PrioritizedSplitRunner在从MultiLevelSplitQueue#take中被取出时，会首先判断一下自己的Priority和TaskHandle的Priority是否一致，如果不一致，说明该TaskHandle累计的运行时间已经导致其升级到其它level了，其关联的所有PrioritizedSplitRunner也应该升级，此时将这个出队的PrioritizedSplitRunner重新放入队列，另外选取一个PrioritizedSplitRunner。

PrioritizedSplitRunner

MultilevelSplitQueue的调度单位，与一个TaskHandle关联，维护了一个Priority对象用于计算调度优先级。

核心方法是process，我们只需要关注

12行，processFor消耗一个时间片

18行，进行完一次processFor之后根据调度时间更新优先级

public ListenableFuture<Void> process()
{
    try {
        long startNanos = ticker.read();
        start.compareAndSet(0, startNanos);
        lastReady.compareAndSet(0, startNanos);
        processCalls.incrementAndGet();

        waitNanos.getAndAdd(startNanos - lastReady.get());

        CpuTimer timer = new CpuTimer();
        ListenableFuture<Void> blocked = split.processFor(SPLIT_RUN_QUANTA);
        CpuTimer.CpuDuration elapsed = timer.elapsedTime();

        long quantaScheduledNanos = ticker.read() - startNanos;
        scheduledNanos.addAndGet(quantaScheduledNanos);

        priority.set(taskHandle.addScheduledNanos(quantaScheduledNanos));
        lastRun.set(ticker.read());

        if (blocked == NOT_BLOCKED) {
            unblockedQuantaWallTime.add(elapsed.getWall());
        }
        else {
            blockedQuantaWallTime.add(elapsed.getWall());
        }

        long quantaCpuNanos = elapsed.getCpu().roundTo(NANOSECONDS);
        cpuTimeNanos.addAndGet(quantaCpuNanos);

        globalCpuTimeMicros.update(quantaCpuNanos / 1000);
        globalScheduledTimeMicros.update(quantaScheduledNanos / 1000);

        return blocked;
    }
    catch (Throwable e) {
        finishedFuture.setException(e);
        throw e;
    }
}

MultiLevelSplitQueue

核心成员变量

levelWaitingSplits ：一个size为5的优先队列的2维数组。共5个level，每次take时，通过比对每一level已经消耗的时间，选取一个level，从该level里选取优先级最高的PrioritizedSplitRunner。

levelSchedueTime：一个size为5的调度时间累加器，表示当前level的已用掉的调度时间。PrioritizedSplitRunner在执行完任务的process之后会增加当前level的调度时间。这部分的数据主要用于在poll取PrioritizedSplitRunner数据的时候计算具体从哪个level的队列里面拿。

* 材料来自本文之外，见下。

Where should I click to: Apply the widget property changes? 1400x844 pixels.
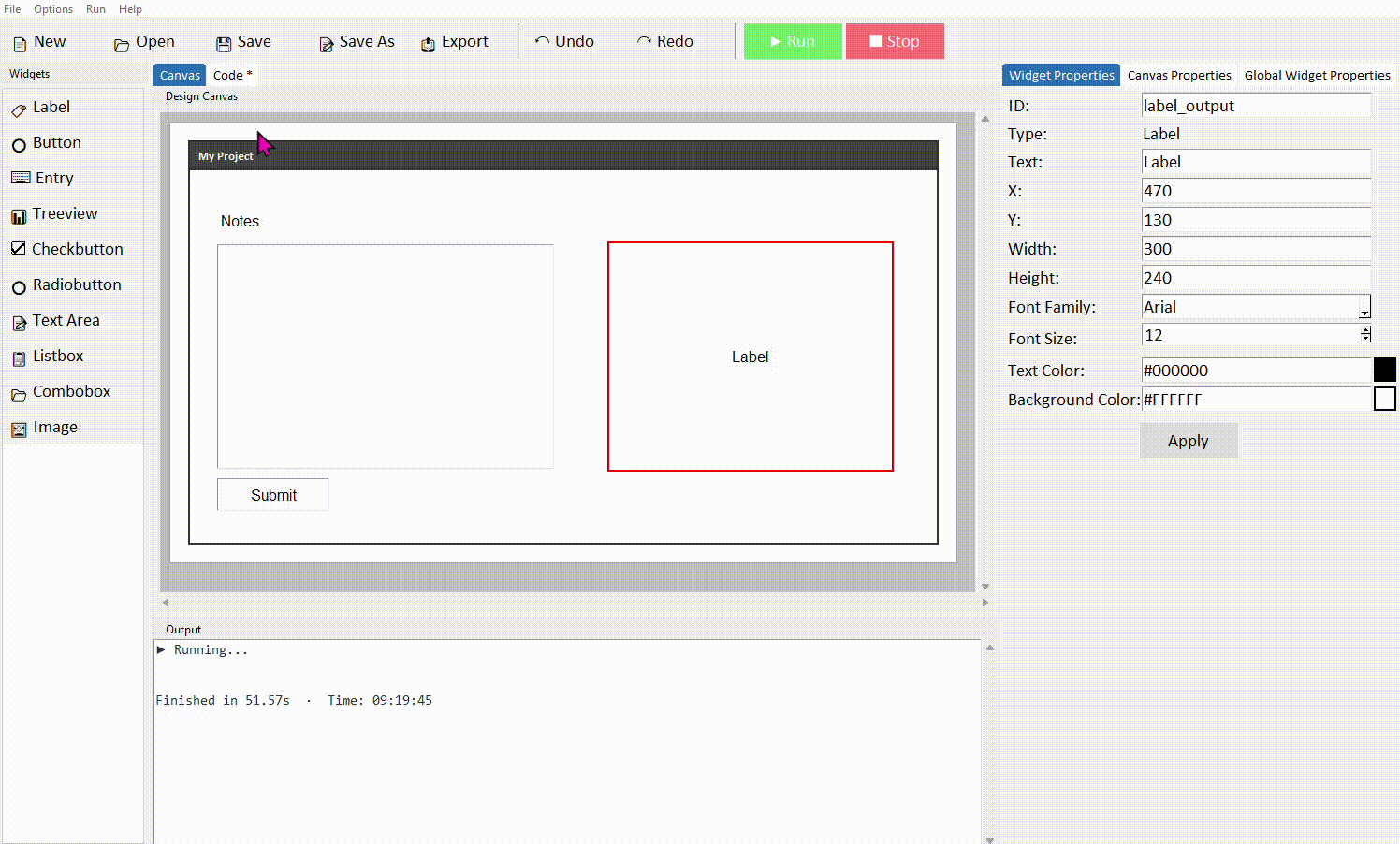pos(1189,440)
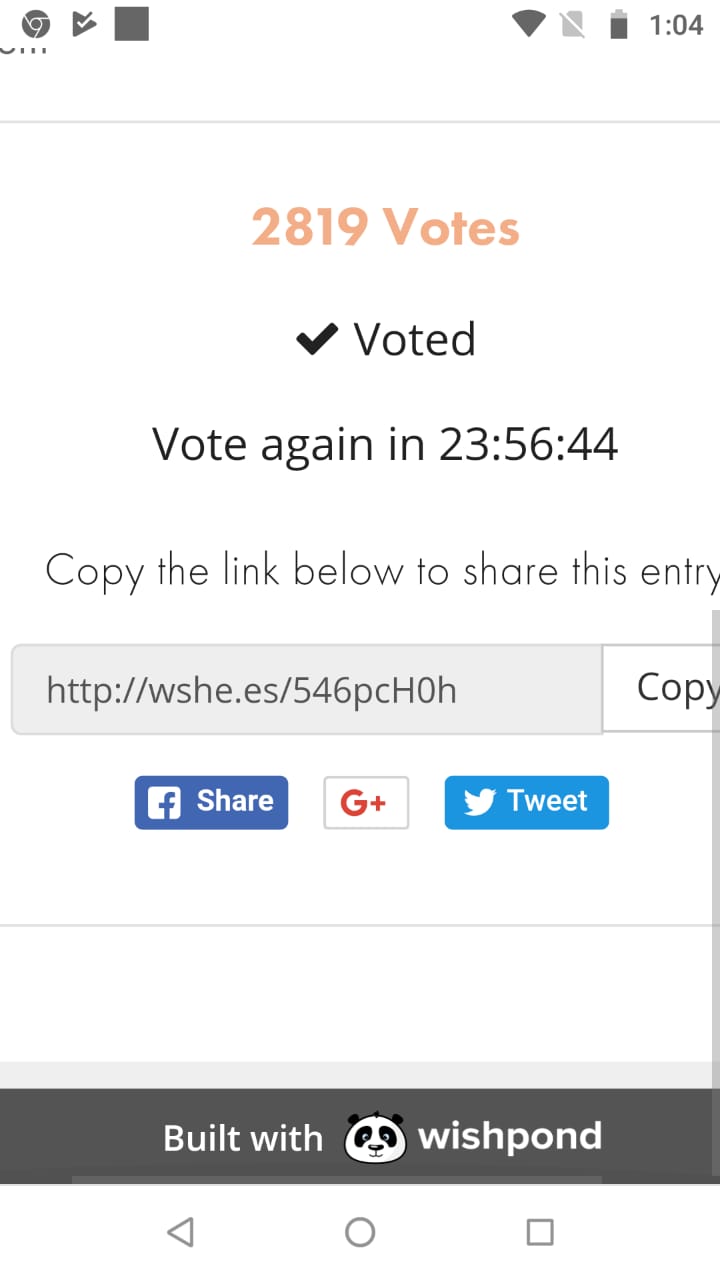
Task: Tap the Built with footer text
Action: 243,1138
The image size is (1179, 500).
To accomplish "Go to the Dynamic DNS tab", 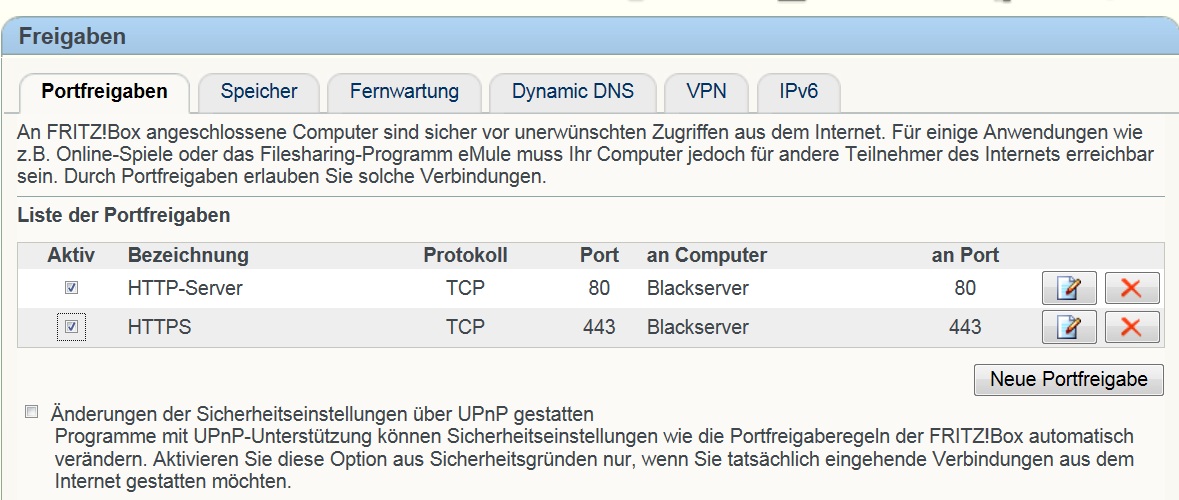I will coord(573,92).
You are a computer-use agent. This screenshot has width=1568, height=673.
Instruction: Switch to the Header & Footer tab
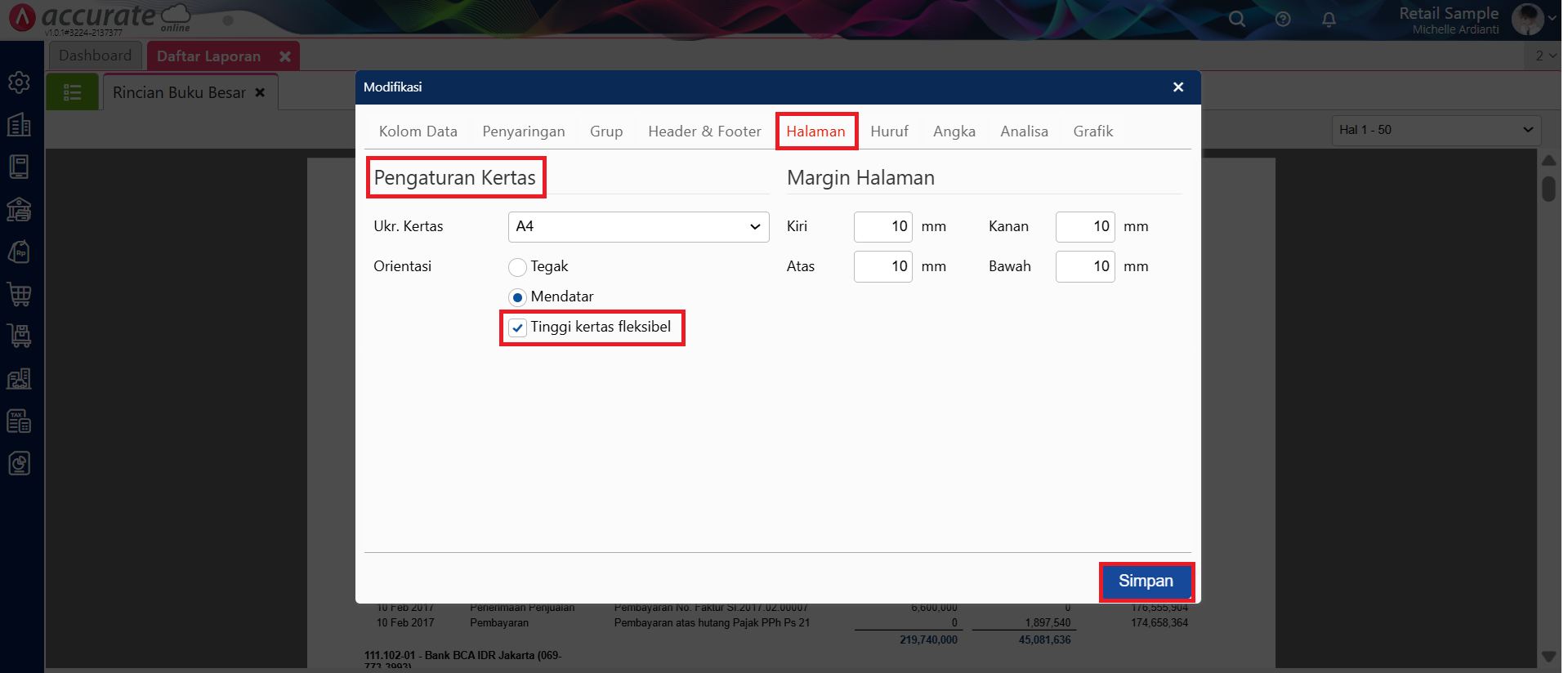(704, 131)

levelTimeMultiplier：这个字段用于设置不同level之间的cpu时间分配。测试里用的是2，也就是level0-4时间占比为16:8:4:2:1

levelMinPriority：是一个size为5的优先级分数数组，表明当前level的最小的优先级分数，每次从队里成功take出数据之后会更新这个当前level的优先级分数。

LEVEL_THRESHOLD_SECONDS：每个level的阈值，比如LEVEL_THRESHOLD_SECONDS[1] = 1s，也就是说累计运行时间超过1s的任务会被放到level1。

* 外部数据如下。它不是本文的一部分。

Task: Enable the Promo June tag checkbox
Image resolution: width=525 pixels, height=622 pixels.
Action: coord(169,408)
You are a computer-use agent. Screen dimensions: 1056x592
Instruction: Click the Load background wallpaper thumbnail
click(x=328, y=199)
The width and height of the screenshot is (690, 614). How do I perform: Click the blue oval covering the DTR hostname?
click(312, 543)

LEVEL_CONTRIBUTION_CAP：一个保护性的值，一次process被计算的上限时间，避免某些任务因为特殊情况被计算了太多值。

static final int[] LEVEL_THRESHOLD_SECONDS = {0, 1, 10, 60, 300};
static final long LEVEL_CONTRIBUTION_CAP = SECONDS.toNanos(30);

@GuardedBy("lock")
private final PriorityQueue<PrioritizedSplitRunner>[] levelWaitingSplits;

private final AtomicLong[] levelScheduledTime;

private final double levelTimeMultiplier;

private final AtomicLong[] levelMinPriority;

核心流程

offer

将一个PrioritizedSplitRunner加入对应层级的优先队列，一个PrioritizedSplitRunner初始化的时候默认在level0。

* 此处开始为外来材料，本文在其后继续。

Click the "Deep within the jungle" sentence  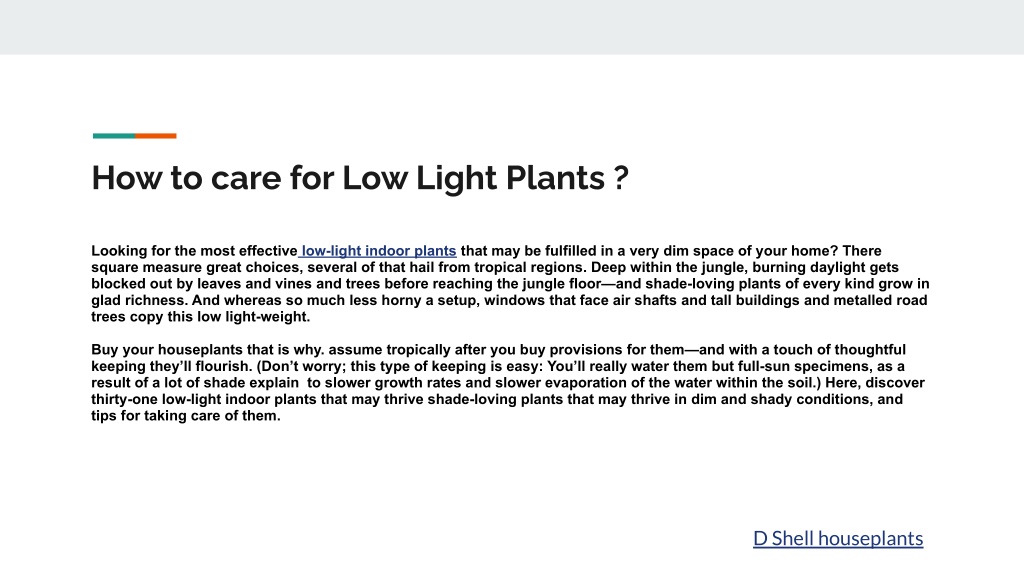669,267
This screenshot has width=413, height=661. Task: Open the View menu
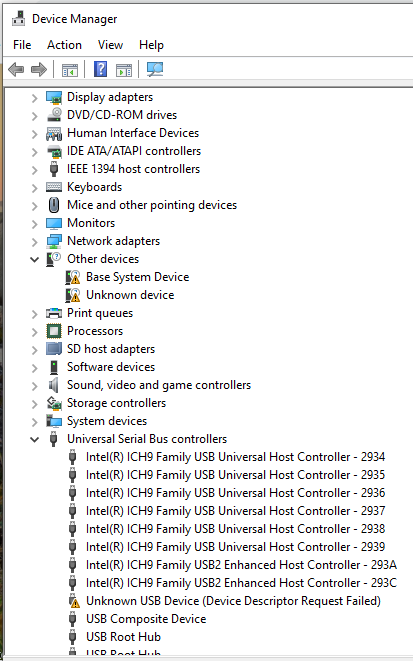pos(110,45)
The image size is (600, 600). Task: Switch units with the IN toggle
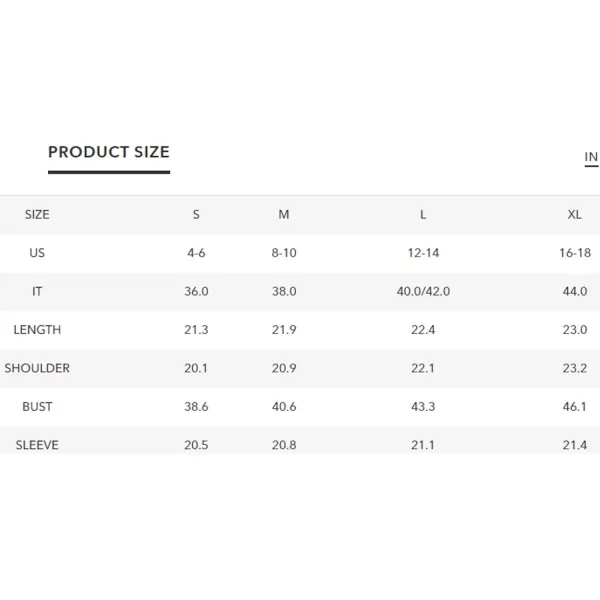tap(591, 157)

这里遇到空层级的时候，会将空层的运行时间调到预期的运行时间，Trino这样做的原因可能是：

如果不调整，如果这个空的level落后太多，那么之后真的有PrioritizedSplitRunner到达这个level时，这个level的优先级会很高（因为是按照每个层级已经分配到的时间来计算优先级的），可能会导致其它level较长时间得不到调度。

/**
 * During periods of time when a level has no waiting splits, it will not accumulate
 * scheduled time and will fall behind relative to other levels.
 * <p>
 * This can cause temporary starvation for other levels when splits do reach the
 * previously-empty level.
 * <p>
 * To prevent this we set the scheduled time for levels which were empty to the expected
 * scheduled time.
 */
public void offer(PrioritizedSplitRunner split)
{
    checkArgument(split != null, "split is null");

    split.setReady();
    int level = split.getPriority().getLevel();
    lock.lock();
    try {
        if (levelWaitingSplits[level].isEmpty()) {
            // Accesses to levelScheduledTime are not synchronized, so we have a data race
            // here - our level time math will be off. However, the staleness is bounded by
            // the fact that only running splits that complete during this computation
            // can update the level time. Therefore, this is benign.
            long level0Time = getLevel0TargetTime();
            long levelExpectedTime = (long) (level0Time / Math.pow(levelTimeMultiplier, level));
            long delta = levelExpectedTime - levelScheduledTime[level].get();
            levelScheduledTime[level].addAndGet(delta);
        }

        levelWaitingSplits[level].offer(split);
        notEmpty.signal();
    }
    finally {
        lock.unlock();
    }
}

take

pollSplit()方法选取一个合适的PrioritizedSplitRunner

如果result.updateLevelPriority()返回true，说明这个PrioritizedSplitRunner对应的TaskHandle的优先级和PrioritizedSplitRunner的优先级不同，而Trino认为TaskHandle关联的所有PrioritizedSplitRunner的level应当地一致改变，所以将PrioritizedSplitRunner重新放回队列，等待下一次调度。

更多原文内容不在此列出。